[Problem to solve] Go to the line holding "Task: Click the ディレクトリを切り替える link" in the entries below and write out exactly every line down to and including the line holding "The width and height of the screenshot is (510, 287).".

[Records to use]
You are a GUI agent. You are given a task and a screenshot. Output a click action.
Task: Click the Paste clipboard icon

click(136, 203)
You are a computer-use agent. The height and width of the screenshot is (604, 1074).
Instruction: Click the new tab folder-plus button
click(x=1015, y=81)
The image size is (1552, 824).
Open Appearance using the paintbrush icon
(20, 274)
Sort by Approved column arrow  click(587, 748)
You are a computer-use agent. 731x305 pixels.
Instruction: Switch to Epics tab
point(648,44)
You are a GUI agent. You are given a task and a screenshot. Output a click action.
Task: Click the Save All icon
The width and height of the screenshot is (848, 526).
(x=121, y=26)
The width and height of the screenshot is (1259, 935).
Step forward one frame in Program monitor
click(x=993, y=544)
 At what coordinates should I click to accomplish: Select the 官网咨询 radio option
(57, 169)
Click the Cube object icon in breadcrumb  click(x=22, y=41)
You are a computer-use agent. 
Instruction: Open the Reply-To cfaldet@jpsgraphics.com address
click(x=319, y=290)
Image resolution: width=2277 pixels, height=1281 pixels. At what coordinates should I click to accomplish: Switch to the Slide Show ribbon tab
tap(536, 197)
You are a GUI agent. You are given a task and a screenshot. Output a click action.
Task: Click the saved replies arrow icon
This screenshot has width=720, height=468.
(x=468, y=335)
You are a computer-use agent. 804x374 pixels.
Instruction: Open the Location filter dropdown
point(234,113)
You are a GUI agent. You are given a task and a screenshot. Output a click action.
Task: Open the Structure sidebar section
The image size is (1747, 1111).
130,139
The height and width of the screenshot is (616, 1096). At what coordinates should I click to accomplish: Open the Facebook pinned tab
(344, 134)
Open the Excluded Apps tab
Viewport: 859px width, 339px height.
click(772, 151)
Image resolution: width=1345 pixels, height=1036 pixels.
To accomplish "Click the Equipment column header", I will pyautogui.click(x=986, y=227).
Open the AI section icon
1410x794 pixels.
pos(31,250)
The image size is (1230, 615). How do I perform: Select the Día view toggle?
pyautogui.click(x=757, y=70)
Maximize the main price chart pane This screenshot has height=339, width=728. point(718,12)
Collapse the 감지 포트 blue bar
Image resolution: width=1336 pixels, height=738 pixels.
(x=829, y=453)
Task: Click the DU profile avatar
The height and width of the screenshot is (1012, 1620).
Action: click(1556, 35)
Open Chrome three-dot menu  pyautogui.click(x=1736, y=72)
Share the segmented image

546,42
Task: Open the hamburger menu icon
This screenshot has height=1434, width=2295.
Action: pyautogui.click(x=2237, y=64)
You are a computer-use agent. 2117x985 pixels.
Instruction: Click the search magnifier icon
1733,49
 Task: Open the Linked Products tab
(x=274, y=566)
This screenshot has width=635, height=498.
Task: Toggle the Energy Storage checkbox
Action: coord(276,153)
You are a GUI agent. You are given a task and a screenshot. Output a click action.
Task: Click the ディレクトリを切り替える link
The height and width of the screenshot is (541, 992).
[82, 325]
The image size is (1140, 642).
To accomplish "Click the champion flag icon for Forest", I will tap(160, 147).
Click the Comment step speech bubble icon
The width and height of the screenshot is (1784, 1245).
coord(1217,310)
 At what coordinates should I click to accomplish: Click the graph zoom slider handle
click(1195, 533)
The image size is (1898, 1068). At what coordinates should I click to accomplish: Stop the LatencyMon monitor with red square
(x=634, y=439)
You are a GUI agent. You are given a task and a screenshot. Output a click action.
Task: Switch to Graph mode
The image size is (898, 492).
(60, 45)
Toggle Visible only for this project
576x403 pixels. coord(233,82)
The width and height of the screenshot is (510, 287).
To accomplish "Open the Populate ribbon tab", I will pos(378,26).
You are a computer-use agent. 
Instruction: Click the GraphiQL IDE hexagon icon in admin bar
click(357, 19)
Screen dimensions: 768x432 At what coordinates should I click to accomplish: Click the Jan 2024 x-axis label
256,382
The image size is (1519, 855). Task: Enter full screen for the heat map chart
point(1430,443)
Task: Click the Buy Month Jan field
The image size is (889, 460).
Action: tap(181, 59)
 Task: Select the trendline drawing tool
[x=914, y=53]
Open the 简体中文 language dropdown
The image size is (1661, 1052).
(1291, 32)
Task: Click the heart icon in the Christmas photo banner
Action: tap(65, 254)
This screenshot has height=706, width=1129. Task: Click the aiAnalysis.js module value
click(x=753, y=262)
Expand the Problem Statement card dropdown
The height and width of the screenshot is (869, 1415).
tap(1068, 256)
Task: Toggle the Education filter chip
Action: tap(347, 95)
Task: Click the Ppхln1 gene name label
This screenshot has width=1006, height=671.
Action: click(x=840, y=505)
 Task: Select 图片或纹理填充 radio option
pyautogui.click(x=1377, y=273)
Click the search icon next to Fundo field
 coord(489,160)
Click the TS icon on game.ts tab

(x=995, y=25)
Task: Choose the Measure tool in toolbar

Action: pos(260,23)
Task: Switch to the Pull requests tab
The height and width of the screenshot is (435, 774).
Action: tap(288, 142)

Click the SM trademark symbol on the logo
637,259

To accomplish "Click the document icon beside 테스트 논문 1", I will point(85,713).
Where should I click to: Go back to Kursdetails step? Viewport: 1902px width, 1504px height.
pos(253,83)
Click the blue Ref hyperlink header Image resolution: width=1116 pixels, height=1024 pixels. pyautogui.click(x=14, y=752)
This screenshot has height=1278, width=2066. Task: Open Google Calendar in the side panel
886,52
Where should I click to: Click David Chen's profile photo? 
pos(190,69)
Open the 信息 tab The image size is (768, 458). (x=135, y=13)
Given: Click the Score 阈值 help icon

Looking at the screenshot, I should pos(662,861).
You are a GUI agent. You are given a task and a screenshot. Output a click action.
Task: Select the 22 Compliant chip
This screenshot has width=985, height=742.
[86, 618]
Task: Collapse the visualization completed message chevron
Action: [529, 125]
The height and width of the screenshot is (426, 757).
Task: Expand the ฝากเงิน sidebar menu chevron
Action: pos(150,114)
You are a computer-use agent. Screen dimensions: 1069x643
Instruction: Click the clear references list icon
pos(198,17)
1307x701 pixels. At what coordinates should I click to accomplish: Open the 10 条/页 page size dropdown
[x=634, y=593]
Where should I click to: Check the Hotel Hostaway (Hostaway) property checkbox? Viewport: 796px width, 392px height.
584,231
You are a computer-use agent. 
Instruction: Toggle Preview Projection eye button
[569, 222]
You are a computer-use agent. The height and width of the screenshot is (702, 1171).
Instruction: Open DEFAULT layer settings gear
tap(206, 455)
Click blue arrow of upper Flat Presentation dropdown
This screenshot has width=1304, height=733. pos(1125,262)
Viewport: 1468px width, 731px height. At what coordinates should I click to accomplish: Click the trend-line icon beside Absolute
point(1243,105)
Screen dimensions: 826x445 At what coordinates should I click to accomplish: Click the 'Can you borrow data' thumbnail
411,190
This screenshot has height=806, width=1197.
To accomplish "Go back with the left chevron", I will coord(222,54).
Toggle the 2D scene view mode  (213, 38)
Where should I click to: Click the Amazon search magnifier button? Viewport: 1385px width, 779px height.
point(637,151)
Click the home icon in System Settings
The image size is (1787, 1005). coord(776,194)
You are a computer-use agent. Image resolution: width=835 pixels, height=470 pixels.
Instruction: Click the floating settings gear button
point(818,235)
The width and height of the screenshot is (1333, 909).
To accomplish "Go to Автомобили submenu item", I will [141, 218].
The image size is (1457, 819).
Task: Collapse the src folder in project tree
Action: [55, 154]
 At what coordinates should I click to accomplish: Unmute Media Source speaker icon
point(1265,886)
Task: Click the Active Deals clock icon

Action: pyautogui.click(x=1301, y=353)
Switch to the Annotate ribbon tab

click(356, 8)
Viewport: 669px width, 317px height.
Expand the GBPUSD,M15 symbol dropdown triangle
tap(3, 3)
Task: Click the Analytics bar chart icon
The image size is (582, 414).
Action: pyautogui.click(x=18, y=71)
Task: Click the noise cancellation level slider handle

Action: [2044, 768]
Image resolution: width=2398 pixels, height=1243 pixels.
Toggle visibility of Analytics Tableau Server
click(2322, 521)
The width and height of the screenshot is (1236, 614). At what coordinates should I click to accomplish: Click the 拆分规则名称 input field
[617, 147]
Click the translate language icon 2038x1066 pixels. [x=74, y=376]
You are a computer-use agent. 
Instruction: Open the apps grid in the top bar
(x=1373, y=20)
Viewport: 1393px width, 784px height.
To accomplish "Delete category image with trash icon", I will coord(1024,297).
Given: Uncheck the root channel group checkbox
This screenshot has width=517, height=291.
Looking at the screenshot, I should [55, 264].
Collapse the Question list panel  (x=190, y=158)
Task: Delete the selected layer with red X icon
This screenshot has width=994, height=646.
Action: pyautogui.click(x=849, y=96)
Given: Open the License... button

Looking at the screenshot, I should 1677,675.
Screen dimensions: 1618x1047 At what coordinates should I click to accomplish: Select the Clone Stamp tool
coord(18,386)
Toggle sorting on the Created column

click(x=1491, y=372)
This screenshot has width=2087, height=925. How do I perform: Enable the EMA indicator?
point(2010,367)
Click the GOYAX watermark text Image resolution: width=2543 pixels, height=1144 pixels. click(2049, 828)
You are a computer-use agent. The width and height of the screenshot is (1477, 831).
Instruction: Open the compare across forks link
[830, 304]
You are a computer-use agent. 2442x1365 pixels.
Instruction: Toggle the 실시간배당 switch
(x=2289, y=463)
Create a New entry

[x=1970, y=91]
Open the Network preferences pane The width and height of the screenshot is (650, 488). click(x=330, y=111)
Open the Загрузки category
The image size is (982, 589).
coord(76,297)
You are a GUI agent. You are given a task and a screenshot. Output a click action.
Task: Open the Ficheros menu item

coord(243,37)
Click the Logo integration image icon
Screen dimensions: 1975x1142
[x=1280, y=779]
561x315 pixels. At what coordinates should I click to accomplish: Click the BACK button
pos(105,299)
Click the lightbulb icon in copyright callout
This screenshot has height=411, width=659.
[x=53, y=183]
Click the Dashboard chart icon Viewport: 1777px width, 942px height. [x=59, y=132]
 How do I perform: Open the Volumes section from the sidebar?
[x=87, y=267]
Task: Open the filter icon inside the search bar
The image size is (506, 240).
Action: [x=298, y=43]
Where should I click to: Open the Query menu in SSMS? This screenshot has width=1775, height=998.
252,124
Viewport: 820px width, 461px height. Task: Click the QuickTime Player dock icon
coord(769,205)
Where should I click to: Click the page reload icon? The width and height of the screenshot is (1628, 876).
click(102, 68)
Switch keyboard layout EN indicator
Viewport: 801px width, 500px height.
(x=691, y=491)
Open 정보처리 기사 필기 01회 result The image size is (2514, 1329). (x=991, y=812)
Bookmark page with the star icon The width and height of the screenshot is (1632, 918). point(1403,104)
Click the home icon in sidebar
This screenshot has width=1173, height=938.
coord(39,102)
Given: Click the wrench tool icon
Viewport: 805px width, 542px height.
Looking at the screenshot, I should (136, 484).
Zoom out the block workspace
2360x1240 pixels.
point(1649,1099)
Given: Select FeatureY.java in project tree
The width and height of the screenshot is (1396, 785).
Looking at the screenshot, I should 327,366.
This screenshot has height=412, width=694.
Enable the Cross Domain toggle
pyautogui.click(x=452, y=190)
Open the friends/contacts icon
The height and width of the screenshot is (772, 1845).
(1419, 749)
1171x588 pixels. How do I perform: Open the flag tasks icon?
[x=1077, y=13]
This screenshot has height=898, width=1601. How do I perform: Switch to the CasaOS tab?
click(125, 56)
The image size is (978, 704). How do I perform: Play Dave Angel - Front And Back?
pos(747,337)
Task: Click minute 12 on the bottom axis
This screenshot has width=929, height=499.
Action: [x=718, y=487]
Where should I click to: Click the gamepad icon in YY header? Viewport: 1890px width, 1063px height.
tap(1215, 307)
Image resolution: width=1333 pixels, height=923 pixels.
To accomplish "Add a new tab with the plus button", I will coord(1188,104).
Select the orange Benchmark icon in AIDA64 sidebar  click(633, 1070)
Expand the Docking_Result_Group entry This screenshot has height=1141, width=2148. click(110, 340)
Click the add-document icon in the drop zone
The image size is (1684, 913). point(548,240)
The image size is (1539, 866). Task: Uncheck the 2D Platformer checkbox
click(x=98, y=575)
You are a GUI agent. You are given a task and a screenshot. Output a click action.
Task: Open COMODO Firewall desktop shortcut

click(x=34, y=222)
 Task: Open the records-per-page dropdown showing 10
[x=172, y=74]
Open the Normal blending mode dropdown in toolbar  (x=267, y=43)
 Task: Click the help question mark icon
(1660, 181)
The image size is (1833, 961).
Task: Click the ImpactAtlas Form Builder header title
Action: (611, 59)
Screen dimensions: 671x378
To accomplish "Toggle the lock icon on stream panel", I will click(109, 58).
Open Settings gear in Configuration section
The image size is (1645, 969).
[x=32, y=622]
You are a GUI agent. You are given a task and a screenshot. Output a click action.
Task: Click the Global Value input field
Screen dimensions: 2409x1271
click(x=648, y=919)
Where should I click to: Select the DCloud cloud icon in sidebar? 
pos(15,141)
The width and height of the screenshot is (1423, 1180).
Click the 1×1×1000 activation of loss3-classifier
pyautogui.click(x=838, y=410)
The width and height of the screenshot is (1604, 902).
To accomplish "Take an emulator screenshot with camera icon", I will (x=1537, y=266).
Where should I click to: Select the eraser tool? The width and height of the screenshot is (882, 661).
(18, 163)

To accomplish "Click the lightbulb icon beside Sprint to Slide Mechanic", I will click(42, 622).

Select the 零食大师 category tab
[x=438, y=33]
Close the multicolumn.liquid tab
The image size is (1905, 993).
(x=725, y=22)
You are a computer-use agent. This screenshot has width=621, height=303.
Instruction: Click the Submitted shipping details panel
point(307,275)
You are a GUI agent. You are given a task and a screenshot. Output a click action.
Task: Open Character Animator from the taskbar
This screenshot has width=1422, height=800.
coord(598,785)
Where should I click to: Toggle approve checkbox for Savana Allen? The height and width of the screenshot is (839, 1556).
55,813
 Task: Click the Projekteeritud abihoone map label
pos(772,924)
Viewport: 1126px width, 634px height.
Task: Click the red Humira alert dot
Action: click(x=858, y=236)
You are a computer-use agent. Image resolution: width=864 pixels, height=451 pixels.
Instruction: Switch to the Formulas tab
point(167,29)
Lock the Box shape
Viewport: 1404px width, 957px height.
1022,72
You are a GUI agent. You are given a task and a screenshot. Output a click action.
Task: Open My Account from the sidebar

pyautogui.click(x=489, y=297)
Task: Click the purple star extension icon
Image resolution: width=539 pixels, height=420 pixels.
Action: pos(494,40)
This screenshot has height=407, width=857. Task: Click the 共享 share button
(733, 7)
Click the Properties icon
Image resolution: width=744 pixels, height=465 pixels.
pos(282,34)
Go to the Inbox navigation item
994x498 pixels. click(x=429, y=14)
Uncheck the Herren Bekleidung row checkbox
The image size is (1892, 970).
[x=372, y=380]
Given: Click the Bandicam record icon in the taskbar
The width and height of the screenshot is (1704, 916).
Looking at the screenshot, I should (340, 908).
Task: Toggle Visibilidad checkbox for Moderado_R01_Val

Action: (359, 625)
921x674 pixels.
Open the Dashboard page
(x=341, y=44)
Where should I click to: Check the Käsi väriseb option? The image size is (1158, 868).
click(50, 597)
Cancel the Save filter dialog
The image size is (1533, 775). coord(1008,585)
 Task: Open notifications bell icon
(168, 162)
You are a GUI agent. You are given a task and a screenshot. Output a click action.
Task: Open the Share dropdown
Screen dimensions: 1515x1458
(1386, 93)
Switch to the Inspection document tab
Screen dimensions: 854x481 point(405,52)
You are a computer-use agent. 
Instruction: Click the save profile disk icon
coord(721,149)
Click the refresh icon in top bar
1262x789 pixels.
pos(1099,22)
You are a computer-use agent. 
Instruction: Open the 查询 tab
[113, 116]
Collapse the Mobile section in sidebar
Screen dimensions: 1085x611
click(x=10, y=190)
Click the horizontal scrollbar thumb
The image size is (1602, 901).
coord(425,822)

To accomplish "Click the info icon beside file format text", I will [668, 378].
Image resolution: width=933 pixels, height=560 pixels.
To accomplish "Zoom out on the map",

[Answer for the task]
Task: Click the ディレクトリを切り替える link
The height and width of the screenshot is (541, 992).
[82, 325]
The image size is (1140, 642).
To accomplish "Click the champion flag icon for Forest", I will tap(160, 147).
Click the Comment step speech bubble icon
The width and height of the screenshot is (1784, 1245).
coord(1217,310)
 At what coordinates should I click to accomplish: Click the graph zoom slider handle
click(1195, 533)
The image size is (1898, 1068). At what coordinates should I click to accomplish: Stop the LatencyMon monitor with red square
(x=634, y=439)
You are a GUI agent. You are given a task and a screenshot. Output a click action.
Task: Switch to Graph mode
The image size is (898, 492).
(60, 45)
Toggle Visible only for this project
576x403 pixels. coord(233,82)
The width and height of the screenshot is (510, 287).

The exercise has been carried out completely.